А потом Костю привели на явочную квартиру, и там представитель Петербургского комитета — коренастый человек в пенсне, внимательно выслушал его о положении дел на кораблях, расспросил о настроениях матросов. Услышав о том, что на кораблях вот-вот может вспыхнуть восстание, он заметно встревожился, спросил, как скоро это может быть. Но на этот вопрос Костя не мог ответить. Обстановка на кораблях и особенно на «Павле» так накалена, что любая грубость со стороны какого-нибудь офицера могла привести к тому, что терпение матросов лопнет и неудержимая ярость бросит их в бой.
— Да… — сказал человек в пенсне, — положение!.. Как я понял — настоящей организации у вас нет, и события развиваются, прямо скажем, стихийно, и овладеть матросской массой, направлять ее отдельные партийцы оказались не в состоянии. Так ведь обстоит дело?
Костя признал, что действительно так.
— Но я хотел бы уточнить одно обстоятельство. Допустим, что нам все же удастся быстро наладить связь с матросами в Ревеле и передать, что Петербургский комитет РСДРП предлагает отложить пока выступление, приурочить его к массовым выступлениям рабочих. Примут ли наше предложение матросы?

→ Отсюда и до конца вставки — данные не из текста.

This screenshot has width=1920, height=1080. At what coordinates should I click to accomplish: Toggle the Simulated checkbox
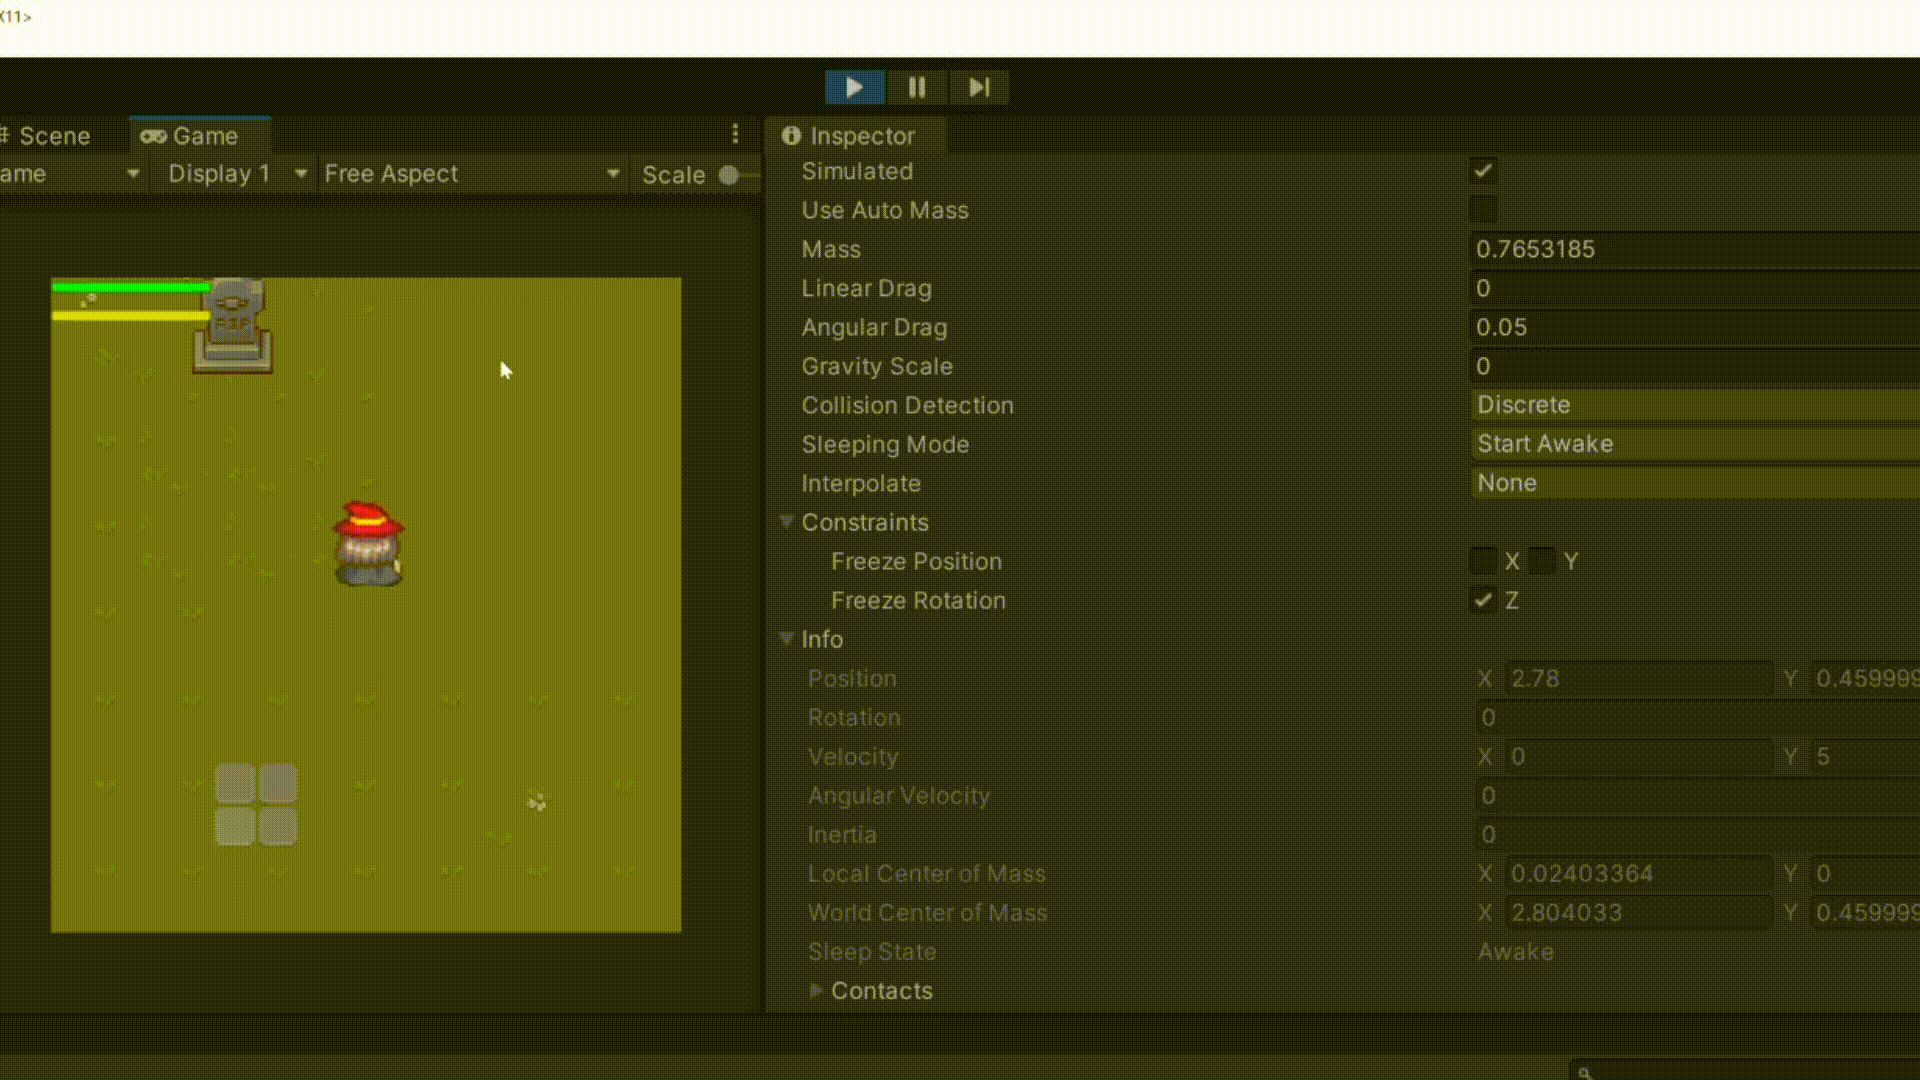[x=1483, y=171]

— Думаю, что примут, — после раздумья сказал Костя, — каждому в общем-то ясно, что если сообща действовать — значит больше шансов на успех.
— Ну, что ж, — сказал, заключая разговор, представитель комитета. — Вопрос этот мы обсудим безотлагательно, а сейчас главная задача — найти возможность для связи с Ревелем…
Сведения, привезенные Недведкиным (теперь уже Половиным), встревожили товарищей из Петербурга. Восстания моряков вспыхивали уже не один раз, и всегда каратели заливали их пламя матросской же кровью. Исключением был только «Потемкин» — матросам броненосца удалось избежать расправы, уйдя в румынский порт Констанцу. Мятежный корабль унес за границу неспущенным алый стяг восстания, и не случайно Ленин назвал этот корабль «непобежденной территорией революции».